Though the U.S. Senate narrowly rejected Trumpcare last week, the national health care debate continues to play out in Nevada. Last night, nationally renowned social justice activist Sister Simone Campbell and the Save My Care bus stopped in Las Vegas. They listened to Nevadans’ health care stories, and these Nevadans asked U.S. Senator Dean Heller (R) to listen to them on Trumpcare.

“Health care is essential for all of us to live in dignity.”
– Sister Simone Campbell

Sister Simone Campbell is no stranger to buses. Five years after she launched the first “Nuns on the Bus” tour, Sister Simone Campbell is back on the bus to denounce Republican efforts to deny Americans the health care they need. She spoke with us as she was preparing to moderate Save My Care’s town hall near UNLV.

Campbell called on Congress to drop partisan efforts to pass any version of Trumpcare. “Since Trumpcare, or whatever we want to call this thing, failed in the Senate, people are waking up to the fact that people need to work together.”
We then spoke with two Nevadans who want Senator Heller to understand this very message.

“I’m a health care voter, and I won’t forget that Dean Heller voted to take away my care.”
– Joe Merlino, Las Vegas

Photo by Andrew Davey

Joe Merlino was diagnosed with cancer in 2011. He underwent surgery in 2013, but later lost his job… and his health insurance. Merlino then qualified for the Affordable Care Act’s (ACA) Medicaid expansion in 2014, which covered the additional surgeries and treatment he needed. For Merlino, “[Medicaid] eventually got me back on the road to work again.”

Merlino was stark in describing the personal stakes of Trumpcare proposals to cut Medicaid: “If [Medicaid] is gone, so will I. […] This very well is a fight for life.”
Merlino didn’t hold back in denouncing Senator Dean Heller’s many Trumpcare flip-flops. “He said he would vote no, and he voted yes. […] He’s just trying to find another way to worm out of what he said he would do.”

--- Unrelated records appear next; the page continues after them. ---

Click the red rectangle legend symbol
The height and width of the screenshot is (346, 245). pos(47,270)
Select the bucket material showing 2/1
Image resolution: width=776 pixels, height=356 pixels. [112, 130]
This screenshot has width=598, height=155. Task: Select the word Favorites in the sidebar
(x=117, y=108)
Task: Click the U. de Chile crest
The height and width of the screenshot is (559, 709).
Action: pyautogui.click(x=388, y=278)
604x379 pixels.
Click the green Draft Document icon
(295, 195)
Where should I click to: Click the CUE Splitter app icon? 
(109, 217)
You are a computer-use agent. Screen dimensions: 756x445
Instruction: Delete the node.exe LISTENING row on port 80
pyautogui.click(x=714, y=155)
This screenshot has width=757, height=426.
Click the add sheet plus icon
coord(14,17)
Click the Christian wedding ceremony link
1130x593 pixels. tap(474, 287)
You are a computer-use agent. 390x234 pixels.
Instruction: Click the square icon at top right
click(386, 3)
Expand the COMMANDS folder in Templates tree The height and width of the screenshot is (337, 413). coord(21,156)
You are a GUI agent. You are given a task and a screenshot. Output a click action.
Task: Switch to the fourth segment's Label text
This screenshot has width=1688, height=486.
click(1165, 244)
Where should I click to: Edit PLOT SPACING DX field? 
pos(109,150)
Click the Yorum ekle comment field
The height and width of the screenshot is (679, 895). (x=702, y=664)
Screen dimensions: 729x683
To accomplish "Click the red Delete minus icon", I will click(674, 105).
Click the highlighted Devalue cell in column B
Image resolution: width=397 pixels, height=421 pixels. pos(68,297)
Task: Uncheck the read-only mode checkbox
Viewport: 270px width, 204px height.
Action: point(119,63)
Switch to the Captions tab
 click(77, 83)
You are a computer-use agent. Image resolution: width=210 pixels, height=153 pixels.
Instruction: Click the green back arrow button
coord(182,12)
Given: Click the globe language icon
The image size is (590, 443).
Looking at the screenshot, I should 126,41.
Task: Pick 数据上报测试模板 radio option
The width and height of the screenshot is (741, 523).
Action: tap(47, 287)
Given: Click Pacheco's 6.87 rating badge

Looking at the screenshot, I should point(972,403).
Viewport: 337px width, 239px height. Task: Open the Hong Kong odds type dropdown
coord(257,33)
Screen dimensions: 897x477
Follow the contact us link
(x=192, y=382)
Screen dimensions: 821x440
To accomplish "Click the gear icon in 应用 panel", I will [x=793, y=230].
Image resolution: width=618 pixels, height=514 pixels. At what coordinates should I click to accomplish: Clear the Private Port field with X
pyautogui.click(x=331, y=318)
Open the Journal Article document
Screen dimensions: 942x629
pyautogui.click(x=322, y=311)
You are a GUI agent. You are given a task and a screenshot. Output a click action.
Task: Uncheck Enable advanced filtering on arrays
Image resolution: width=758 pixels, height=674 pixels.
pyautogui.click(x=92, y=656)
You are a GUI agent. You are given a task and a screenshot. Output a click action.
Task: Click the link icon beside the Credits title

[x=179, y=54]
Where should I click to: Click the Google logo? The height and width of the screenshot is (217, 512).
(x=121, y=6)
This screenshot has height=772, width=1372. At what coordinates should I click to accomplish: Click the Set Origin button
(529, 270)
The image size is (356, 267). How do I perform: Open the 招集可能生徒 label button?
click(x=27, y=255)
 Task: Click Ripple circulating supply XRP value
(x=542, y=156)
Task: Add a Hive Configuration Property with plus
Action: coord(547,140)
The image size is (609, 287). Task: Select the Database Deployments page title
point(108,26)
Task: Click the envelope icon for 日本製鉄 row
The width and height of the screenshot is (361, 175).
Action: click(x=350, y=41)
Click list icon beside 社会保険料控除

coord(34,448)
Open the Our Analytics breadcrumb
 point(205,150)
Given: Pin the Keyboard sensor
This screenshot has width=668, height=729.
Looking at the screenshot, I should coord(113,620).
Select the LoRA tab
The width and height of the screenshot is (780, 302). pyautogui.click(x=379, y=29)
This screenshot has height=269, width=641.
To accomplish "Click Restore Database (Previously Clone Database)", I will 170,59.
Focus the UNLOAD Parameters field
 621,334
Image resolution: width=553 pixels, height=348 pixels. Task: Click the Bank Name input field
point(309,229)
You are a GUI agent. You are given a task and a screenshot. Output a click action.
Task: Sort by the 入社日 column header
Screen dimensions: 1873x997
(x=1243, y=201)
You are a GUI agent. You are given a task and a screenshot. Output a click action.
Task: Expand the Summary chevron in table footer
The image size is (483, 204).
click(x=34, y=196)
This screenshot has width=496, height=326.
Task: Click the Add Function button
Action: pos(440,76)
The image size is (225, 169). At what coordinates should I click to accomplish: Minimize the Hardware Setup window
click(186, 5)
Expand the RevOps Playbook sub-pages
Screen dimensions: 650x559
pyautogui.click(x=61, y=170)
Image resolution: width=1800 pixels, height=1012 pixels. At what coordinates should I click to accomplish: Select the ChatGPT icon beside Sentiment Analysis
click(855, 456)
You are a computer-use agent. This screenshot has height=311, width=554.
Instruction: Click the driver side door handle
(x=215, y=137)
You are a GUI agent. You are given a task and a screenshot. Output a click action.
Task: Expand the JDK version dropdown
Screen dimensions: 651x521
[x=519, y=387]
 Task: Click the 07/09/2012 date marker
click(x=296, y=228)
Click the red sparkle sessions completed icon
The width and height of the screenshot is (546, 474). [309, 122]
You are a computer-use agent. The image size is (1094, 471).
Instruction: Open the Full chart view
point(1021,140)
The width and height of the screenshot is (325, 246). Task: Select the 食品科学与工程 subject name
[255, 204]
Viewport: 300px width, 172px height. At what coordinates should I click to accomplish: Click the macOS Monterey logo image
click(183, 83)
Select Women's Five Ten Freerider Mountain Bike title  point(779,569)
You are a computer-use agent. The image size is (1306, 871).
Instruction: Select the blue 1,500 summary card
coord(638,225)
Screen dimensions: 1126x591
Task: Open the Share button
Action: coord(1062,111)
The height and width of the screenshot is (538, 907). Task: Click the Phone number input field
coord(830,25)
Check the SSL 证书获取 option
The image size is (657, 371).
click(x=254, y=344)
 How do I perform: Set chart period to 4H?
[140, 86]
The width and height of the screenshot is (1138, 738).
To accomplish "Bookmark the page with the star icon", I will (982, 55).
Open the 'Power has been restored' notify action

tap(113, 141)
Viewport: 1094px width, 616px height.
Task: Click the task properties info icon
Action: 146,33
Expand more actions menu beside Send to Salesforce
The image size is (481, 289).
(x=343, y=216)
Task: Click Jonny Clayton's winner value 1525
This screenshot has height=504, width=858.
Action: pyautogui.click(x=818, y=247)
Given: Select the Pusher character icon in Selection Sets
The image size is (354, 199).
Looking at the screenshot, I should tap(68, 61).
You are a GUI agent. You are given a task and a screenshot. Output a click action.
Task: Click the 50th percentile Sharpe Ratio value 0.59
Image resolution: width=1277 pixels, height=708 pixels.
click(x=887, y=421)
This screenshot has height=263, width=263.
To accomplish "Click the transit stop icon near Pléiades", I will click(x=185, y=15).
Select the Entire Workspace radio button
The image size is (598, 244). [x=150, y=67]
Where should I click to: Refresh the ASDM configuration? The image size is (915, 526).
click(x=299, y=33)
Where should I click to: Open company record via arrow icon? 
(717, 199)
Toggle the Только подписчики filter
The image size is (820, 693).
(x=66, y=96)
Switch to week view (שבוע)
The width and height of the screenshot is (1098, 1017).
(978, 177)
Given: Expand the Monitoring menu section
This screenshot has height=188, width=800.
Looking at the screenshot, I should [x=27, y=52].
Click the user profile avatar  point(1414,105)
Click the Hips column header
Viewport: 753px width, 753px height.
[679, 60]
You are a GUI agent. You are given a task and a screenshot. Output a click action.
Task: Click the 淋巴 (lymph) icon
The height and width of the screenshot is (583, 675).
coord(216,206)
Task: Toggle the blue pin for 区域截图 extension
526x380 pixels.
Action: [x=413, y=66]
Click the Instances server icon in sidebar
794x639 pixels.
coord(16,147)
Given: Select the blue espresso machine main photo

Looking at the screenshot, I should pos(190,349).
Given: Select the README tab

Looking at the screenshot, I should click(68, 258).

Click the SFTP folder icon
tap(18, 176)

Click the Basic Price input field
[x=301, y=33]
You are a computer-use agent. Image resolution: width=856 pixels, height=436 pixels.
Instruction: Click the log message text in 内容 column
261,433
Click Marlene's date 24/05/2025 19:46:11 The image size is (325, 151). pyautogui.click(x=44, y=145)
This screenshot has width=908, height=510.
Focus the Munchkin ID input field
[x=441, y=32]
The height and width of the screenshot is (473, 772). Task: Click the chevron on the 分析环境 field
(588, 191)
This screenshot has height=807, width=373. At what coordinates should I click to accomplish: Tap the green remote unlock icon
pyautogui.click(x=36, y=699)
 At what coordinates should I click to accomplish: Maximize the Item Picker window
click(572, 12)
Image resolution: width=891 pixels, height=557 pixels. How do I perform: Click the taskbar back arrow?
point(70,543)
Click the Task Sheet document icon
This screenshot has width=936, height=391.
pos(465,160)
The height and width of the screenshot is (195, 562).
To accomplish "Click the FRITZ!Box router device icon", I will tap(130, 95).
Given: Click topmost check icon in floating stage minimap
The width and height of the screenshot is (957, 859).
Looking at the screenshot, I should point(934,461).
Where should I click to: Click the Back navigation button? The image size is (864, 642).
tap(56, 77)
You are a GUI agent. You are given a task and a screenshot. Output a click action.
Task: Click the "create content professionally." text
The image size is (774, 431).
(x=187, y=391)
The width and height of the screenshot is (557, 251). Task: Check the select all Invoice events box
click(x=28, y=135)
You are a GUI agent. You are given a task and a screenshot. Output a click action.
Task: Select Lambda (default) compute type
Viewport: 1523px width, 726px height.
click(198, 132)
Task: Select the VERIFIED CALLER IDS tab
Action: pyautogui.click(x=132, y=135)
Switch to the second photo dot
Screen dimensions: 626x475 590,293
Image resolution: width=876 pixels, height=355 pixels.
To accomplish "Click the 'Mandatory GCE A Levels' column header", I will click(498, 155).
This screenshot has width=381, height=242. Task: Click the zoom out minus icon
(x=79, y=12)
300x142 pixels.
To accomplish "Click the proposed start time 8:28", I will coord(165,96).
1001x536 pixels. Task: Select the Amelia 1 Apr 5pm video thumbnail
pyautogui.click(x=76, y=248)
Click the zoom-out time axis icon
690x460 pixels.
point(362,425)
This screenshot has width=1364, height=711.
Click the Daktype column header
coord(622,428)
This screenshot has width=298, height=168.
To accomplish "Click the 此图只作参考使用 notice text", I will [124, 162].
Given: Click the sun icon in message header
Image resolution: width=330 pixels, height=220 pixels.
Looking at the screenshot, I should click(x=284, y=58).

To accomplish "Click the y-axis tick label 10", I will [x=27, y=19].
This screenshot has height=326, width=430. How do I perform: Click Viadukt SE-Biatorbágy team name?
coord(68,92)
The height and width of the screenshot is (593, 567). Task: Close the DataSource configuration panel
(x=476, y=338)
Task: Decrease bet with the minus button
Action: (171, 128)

“Anything that takes medical insurance away from people is not a good idea.”
– Chandra Moore, Las Vegas

Photo by Andrew Davey

Chandra Moore has a unique perspective as someone who works in the healthcare field, and as someone whose own family has had health care struggles. Moore’s two grandchildren were diagnosed with Respiratory Syncytial Virus (RSV). They received the care they needed thanks to the Affordable Care Act’s Medicaid expansion.

Moore also called out Senator Heller’s various health care positions, including his latest gambit in signing onto Senators Lindsey Graham’s (R-South Carolina) and Bill Cassidy’s (R-Louisiana) proposal to convert Medicaid expansion to a block grant program. “I’ve worked with block grants in my lifetime. I know the Legislature can divert block grant funds any way they want to.”

“Giving health care to all is a pro-life stance.”
– Sister Simone Campbell

Photo by Andrew Davey

During the town hall, Campbell guided a series of discussions on how America can improve its health care system. Attendees pitched proposals to improve rural health care access, encourage transparency in pricing, and address aspiring healthcare professionals’ student debt. None of these ideas were in any of the Trumpcare proposals Senator Heller voted on last week.

Sister Simone Campbell and local health care advocates hold a health care town hall in Las Vegas. They talk about what's wrong with the Trumpcare proposals… And what's actually the right thing to do on health care.

Posted by Nevada Forward on Tuesday, August 1, 2017

The U.S. Senate narrowly voted to reject Trumpcare last Thursday night, though Heller voted for the final “skinny repeal” bill. Senate Republican leaders have suggested they’re ready to move on after defeat, though Heller’s recent actions and Donald Trump’s ongoing threats to blow up the insurance markets suggest Trumpcare may reemerge yet again when Congress returns from August recess.